Ex-California Gov. Pete Wilson on Tookie Williams Case

This is a partial transcript from "Hannity & Colmes," December 2, 2005, that has been edited for clarity.

SEAN HANNITY, CO-HOST: Now, all that stands between Tookie Williams and his execution is the possibility that Governor Arnold Schwarzenegger will commute his sentence to life in prison. But allegations have emerged that Williams is still involved with the gang that he founded, the Crips, and law enforcement and victims have urged the governor to deny Williams any mercy.

Governor Schwarzenegger will hold a private clemency hearing in just six days. So what should the governor do?

Joining us now, former California Governor Pete Wilson. I know you're friends with the governor. What do you think he'll do, Governor?

PETE WILSON (R), FORMER CALIFORNIA GOVERNOR: Well, I don't know what he'll do. What he should do, having decided to hold a clemency hearing, is listen to the arguments. But you have to understand that, when you do that as governor — and I did it — you're really being asked to second-guess a unanimous verdict by a jury that had to make a finding that special circumstances existed. And they have to find unanimously that the facts or the circumstances presented by the prosecution in aggravation outweigh those presented by the defense in mitigation.

That's a pretty difficult bar to clear.
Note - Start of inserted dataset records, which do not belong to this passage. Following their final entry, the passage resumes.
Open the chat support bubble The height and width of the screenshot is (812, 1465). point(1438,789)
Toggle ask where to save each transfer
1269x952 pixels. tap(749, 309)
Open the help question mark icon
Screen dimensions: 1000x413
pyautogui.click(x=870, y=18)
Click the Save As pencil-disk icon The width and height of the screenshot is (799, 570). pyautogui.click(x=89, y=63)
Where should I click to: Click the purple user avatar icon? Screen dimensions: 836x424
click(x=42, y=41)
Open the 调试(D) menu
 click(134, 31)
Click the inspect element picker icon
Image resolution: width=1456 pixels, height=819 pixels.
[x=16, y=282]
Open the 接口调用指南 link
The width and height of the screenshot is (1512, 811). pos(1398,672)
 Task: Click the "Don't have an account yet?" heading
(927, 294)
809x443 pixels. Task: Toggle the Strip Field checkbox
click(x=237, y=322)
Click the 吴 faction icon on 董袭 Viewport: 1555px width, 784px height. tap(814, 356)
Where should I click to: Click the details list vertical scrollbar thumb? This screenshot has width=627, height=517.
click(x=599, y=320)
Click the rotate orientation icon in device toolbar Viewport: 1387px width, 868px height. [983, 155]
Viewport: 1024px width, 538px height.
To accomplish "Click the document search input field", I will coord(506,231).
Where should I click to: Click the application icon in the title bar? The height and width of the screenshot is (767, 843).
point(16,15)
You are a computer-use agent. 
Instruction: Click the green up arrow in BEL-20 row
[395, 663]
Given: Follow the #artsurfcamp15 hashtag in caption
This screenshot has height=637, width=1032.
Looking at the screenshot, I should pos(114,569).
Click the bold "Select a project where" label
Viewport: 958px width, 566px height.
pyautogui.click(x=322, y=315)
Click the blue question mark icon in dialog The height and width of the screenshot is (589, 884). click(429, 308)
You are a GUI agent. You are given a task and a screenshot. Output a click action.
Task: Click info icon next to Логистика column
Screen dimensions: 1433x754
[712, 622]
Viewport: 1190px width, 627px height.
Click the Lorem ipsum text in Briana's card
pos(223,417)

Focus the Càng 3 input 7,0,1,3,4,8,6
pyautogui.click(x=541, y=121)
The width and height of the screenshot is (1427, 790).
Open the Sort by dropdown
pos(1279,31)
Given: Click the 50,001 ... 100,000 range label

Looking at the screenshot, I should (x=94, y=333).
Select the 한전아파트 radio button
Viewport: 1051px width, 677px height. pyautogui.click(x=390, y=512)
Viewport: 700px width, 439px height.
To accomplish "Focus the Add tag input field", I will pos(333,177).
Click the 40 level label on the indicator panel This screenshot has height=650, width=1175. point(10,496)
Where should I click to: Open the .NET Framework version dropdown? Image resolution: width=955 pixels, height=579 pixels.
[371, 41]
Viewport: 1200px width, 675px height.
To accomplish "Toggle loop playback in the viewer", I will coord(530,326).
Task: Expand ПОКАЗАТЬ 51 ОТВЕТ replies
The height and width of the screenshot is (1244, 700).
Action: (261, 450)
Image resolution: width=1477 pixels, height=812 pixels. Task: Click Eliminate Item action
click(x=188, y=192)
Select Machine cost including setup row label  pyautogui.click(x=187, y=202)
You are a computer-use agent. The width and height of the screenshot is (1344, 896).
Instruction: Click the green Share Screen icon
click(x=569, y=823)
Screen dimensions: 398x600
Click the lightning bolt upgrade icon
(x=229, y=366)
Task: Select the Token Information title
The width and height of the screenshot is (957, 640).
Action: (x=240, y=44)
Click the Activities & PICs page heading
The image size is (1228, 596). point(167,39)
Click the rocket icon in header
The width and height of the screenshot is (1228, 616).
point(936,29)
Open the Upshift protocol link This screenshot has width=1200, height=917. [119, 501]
And, in my years as governor, I never did grant clemency because I was not persuaded that the arguments that were made by counsel on behalf of the accused were sufficient or anywhere close, frankly, to sufficient to overcome that unanimous verdict by the jury.

HANNITY: Governor, I have on my Web site, Robert Alton Harris when I gave my first clemency hearing. And, from the record that I see here, I don't think this comes close to being warranted.

But I would also have to say this. When you take a life, you have to understand that, if you had done this in cold blood, that if you've done it, as in California, where the death penalty requires special circumstances, typically the commission of the murder during the commission of a felony, like rape or robbery, where the facts in aggravation outweigh those in mitigation...

COLMES: If you have a chance to kill somebody...

WILSON: ... it's very difficult.

COLMES: .. or look at their deeds and see that they've actually done good things and actually have worked with gang people or grant mercy, what's really the better choice?

WILSON: Well, I think that you have to ask yourself: What is the impact of a decision, where you're essentially saying, if, having done these brutal crimes, and if there's no dispute about the facts, and I really don't think there is much in this instance...

HANNITY: All right, Governor...

WILSON: ... that you've got to be very careful that you're not setting a precedent for people to behave well after they've done a terrible act and taken a life.

HANNITY: Good to see you, Governor, as always. Thanks for being with us. Appreciate it.